How to compile a list of key words from a Word 2007 document?

G

Guest

I wish to make an aphabetical list of key words in a long Word 2007 document
(without changing the document itself). Is there any way to do this other
than indexing?
SM
 
G

Guest

Stuart:

I'm not yet clear on your application. Do you want to end up with just a
list of words? Or do you want page numbers showing where each word is found?

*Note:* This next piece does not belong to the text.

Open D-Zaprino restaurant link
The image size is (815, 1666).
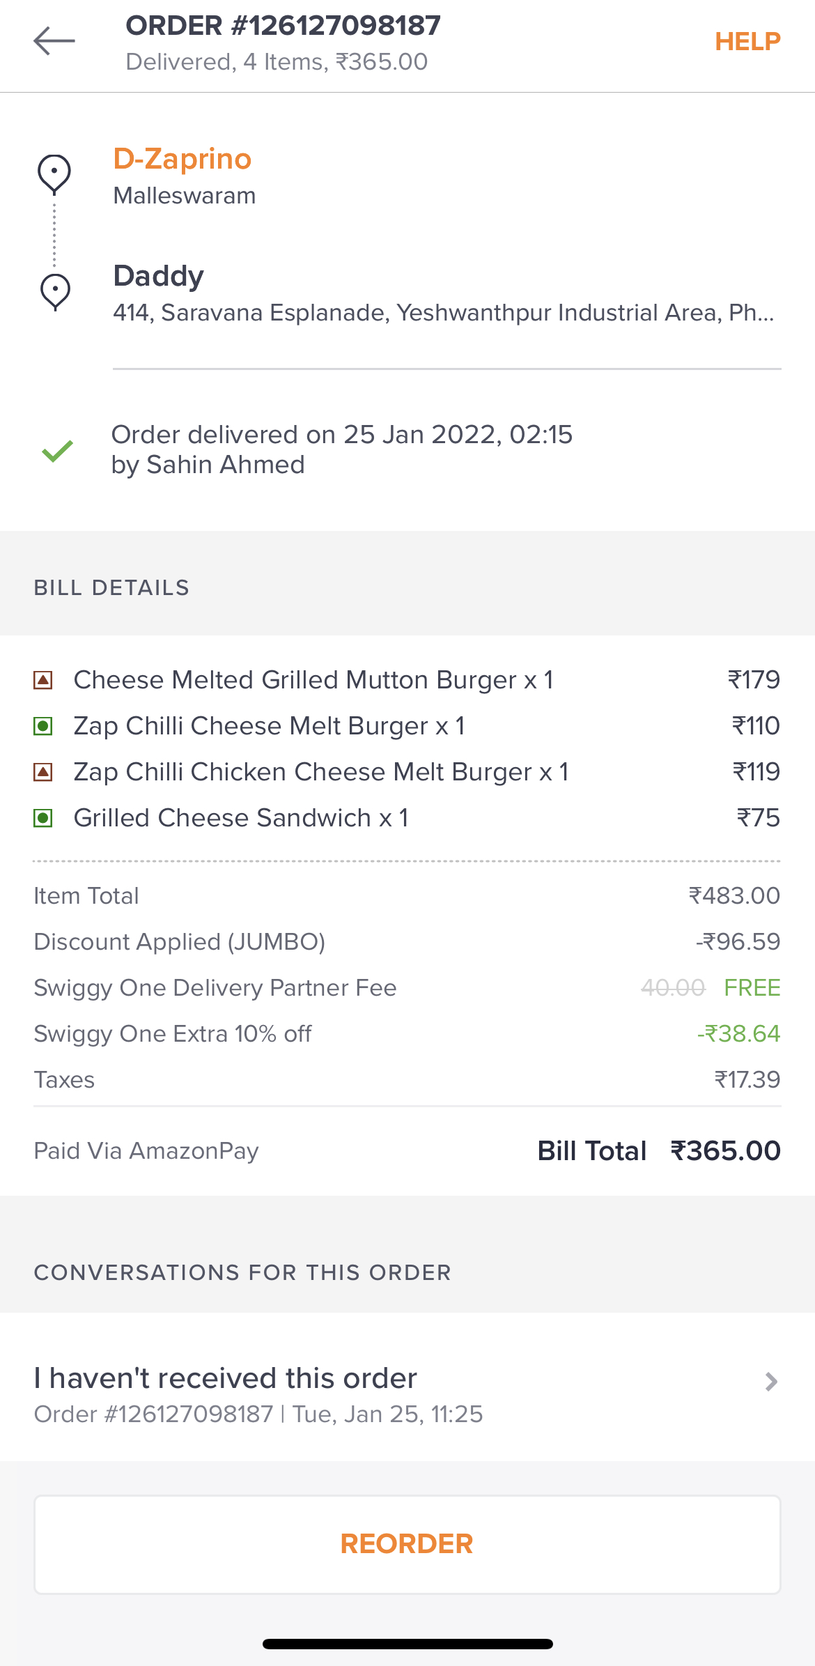click(183, 159)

Is the list to be part of the document or a separate document?

Bear
 
G

Guest

My document is a hierarchical list of (paper) document files in numerical
order e.g:
29. Landscape/Environment
29.1. Agriculture; Farming + Sheep; Landscape (cf 16.1.1 Windmills)
29.2. Natural History SSSIs; Flora/Fauna; Birds.
29.2.1. Plant Industries; Arrowroot, Hemlock, Starch etc.
29.3. Weather statistics, Records, Climate
29.4. Geology (incl. Fossils; Landslides)
29.5. Fissures, Caves
29.6. Oil & Gas (exploration etc.)
I wish to make a simple alphabetical list of key words in the doc, which can
either be at the end or in a separate file. I do not want page numbers as I
will use the numerical file numbers as above. Hope that's clear.
Thanks for any help.
 
G

Guest

Stuart:

There's no automatic way I know of to create a list of certain words. You
can use index entries to specify something other than page numbers. See:

http://taxonomist.tripod.com/indexing/wordflags.html

for LOTS of interesting ways you can use the Index and IndexEntry fields.

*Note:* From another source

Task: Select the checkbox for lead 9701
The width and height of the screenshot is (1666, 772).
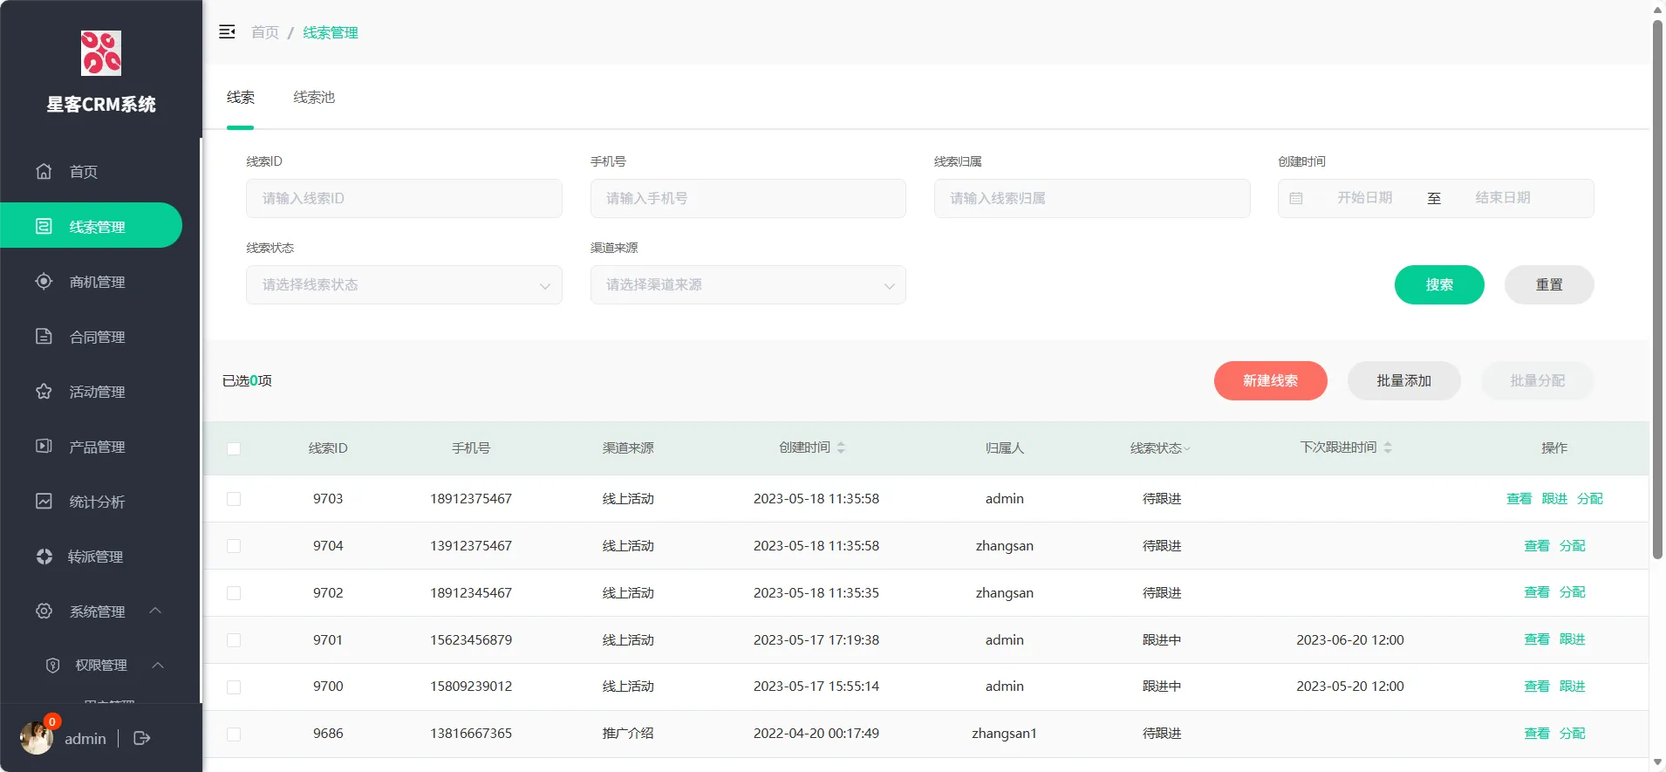Action: click(234, 640)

As I understand it, you want an alphabetical list of specific words that
uses the file number rather than the page number. I think you could do this
by inserting pretty standard XE (IndexEntry) fields in your document using
the \t field for the file number.

Another approach might be...

1. Use Find and Replace to convert a copy of your document into a list of
the words in the document, each in a separate paragraph. (Replace space with
para, then period with para, etc. etc.) You could also use a macro to just
spit out each member of the words collection.

2. Sort the resulting list.

3. Edit the list to throw out the chaff and create a raw list of keywords.
At this point you shouldn't attempt to merge similar words -- leave them in
all their varieties.

4. Use a macro to process the original document and for each word in your
list, record the file number of items containing that word. The tough part
here would be putting your original document in a form where the file numbers
could reliably be determined.

5. Edit your list again to merge similar words.